Were You Better Off with Trump?

In the final days before what appeared to be a neck-and-neck 1980 election, Republican Ronald Reagan landed a haymaker against President Carter by asking a simple question: "Are you better off today than you were four years ago?"  Americans were not, and Reagan ended up beating the incumbent Democrat in a drubbing — carrying forty-four states, taking 489 electoral votes, and winning the popular vote by nearly ten percent.  Donald Trump's 2016 campaign slogan — Make America Great Again! — will be remembered as one of the most effective rallying calls in political history.  As we near what looks like his return to battle for the 2024 election, though, a potent six-word slogan reminiscent of Reagan's rhetorical thwack is inescapable: Were you better off with Trump?

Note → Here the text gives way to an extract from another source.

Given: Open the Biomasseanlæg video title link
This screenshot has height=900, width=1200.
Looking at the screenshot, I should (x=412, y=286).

Only one incumbent president before Trump ever won significantly more votes on the way to losing re-election.  That president, Grover Cleveland, left office in 1889 amid allegations that fraudulent balloting in several states had secured his opponent Benjamin Harrison's victory, and four years later, President Cleveland returned to the White House after decisively defeating Harrison in a rematch.  The 22nd and 24th president of the United States is the only man to serve two non-consecutive terms.  If that changes in 2024, it will reflect the fact that, as with Cleveland, President Trump did remarkably better with the electorate the second time around, only to be handed his walking papers.

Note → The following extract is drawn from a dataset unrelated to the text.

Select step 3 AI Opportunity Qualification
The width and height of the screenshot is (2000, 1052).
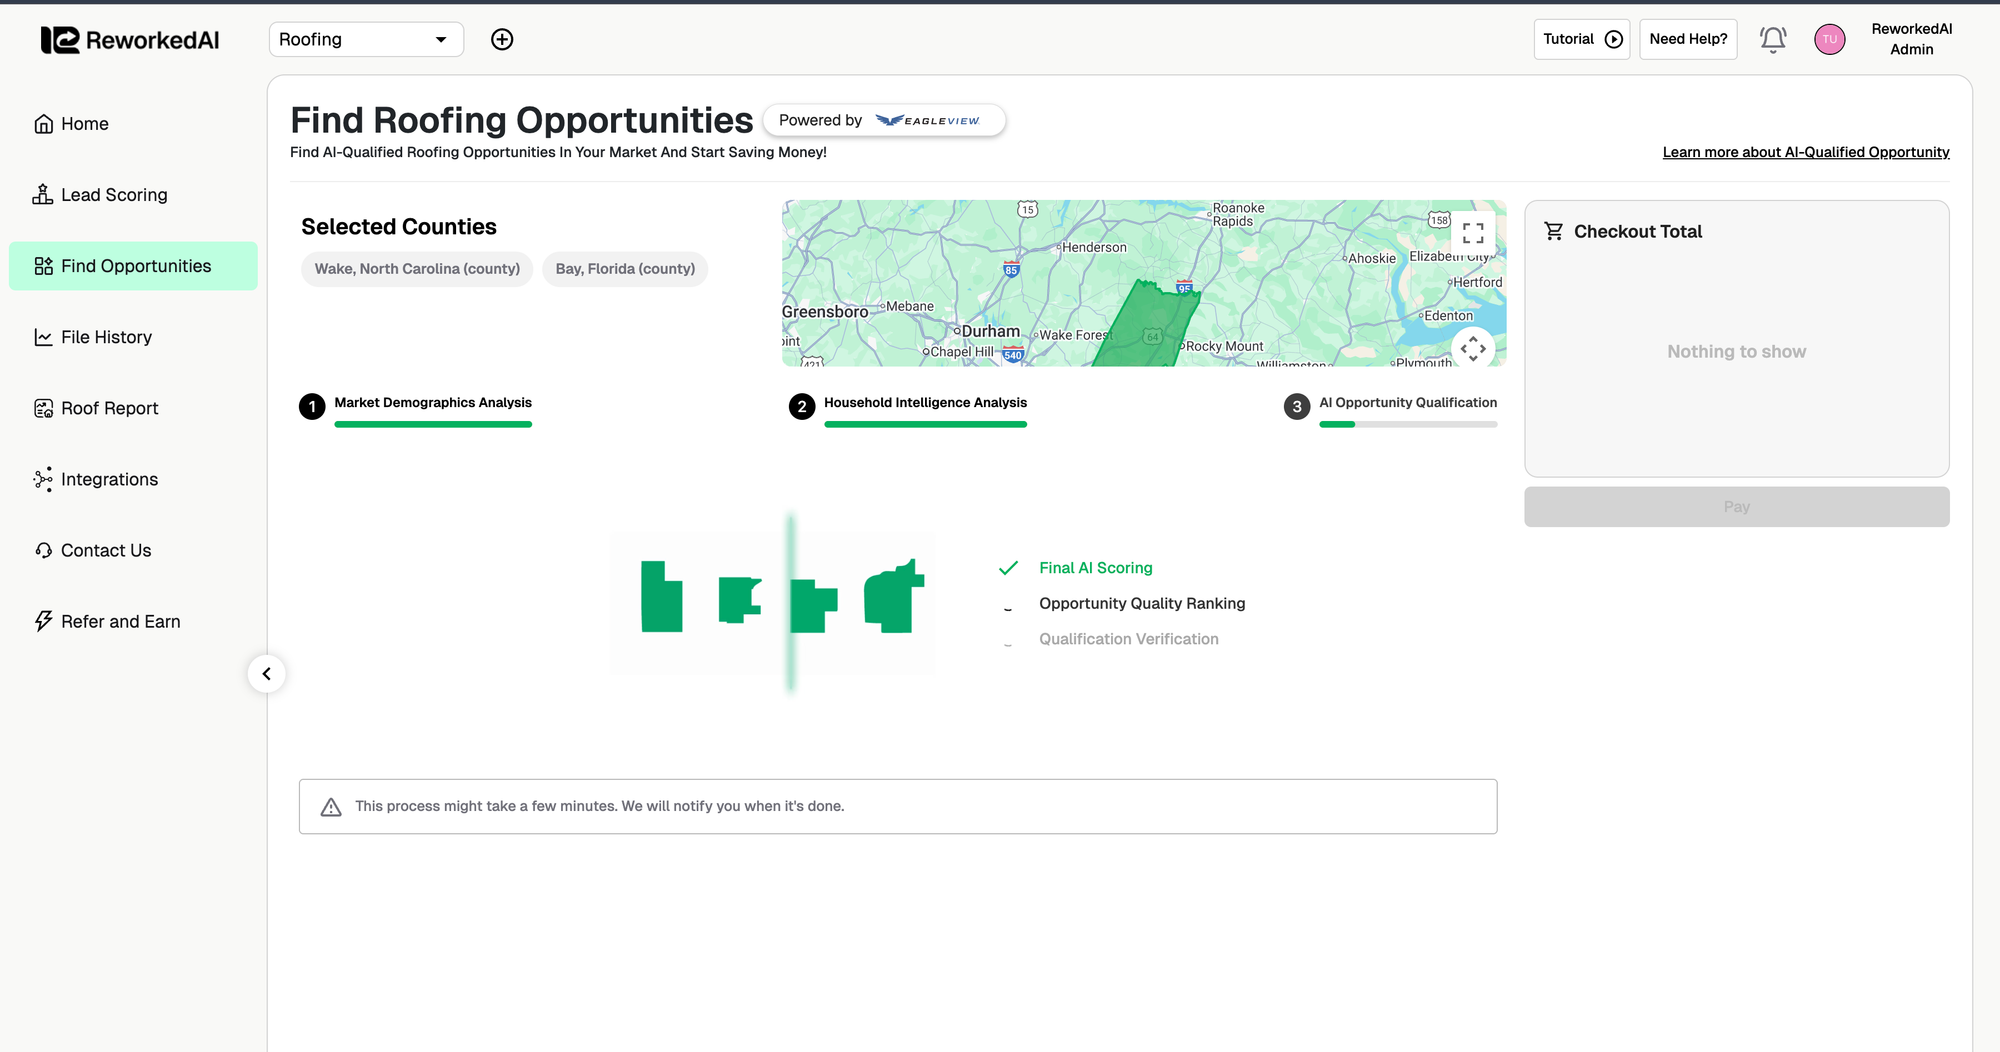[1407, 403]
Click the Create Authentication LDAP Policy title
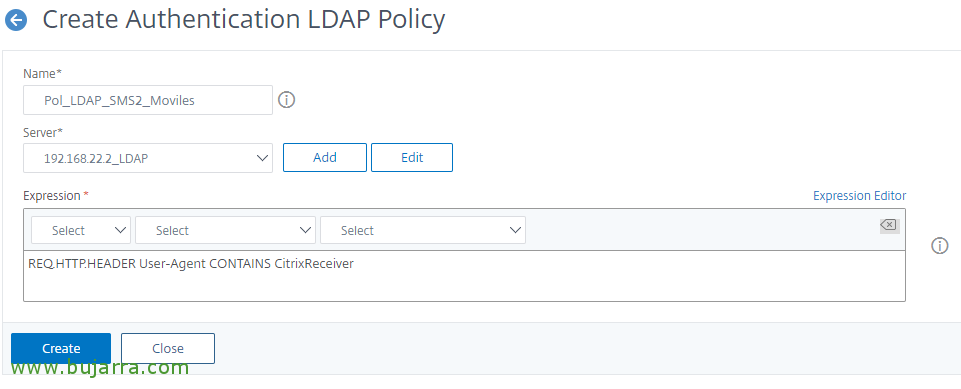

On paper, nothing about Trump's performance looked like anything other than a win.  Losing an election looks like the Romney/Ryan debacle in 2012, in which Obama actually lost five million votes from his 2008 haul but still defeated the unelectable Republican duds.  Trump, on the other hand, won more votes than any sitting president in U.S. history and took in roughly fifteen million more votes than Bush, McCain, or Romney could ever muster.  He won over ten million more voters than in his previous 2016 victory, won almost every traditional bellwether county in the country by double digits, and expanded his share of the electorate with women and minorities.  But for Biden being declared the winner by the press after four days of counting in a handful of battleground states, Trump's impressive gains in 2020 would have been heralded as a resounding endorsement from the American people.

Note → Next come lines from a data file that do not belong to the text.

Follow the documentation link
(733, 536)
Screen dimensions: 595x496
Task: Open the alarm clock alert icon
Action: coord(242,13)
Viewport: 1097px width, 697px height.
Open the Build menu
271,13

That is the part of the 2020 election story that has always bothered me most.  If it were stolen, and I obviously believe it was (sorry, thought police), then the theft not only denied the American people their say in their own governance and saddled the country with a dangerous, corrupt, and cognitively declining stooge, but also unfairly recast widely successful Trump policies as having been rejected by the people.  That rewriting of history is as dangerous and consequential as the election fraud itself.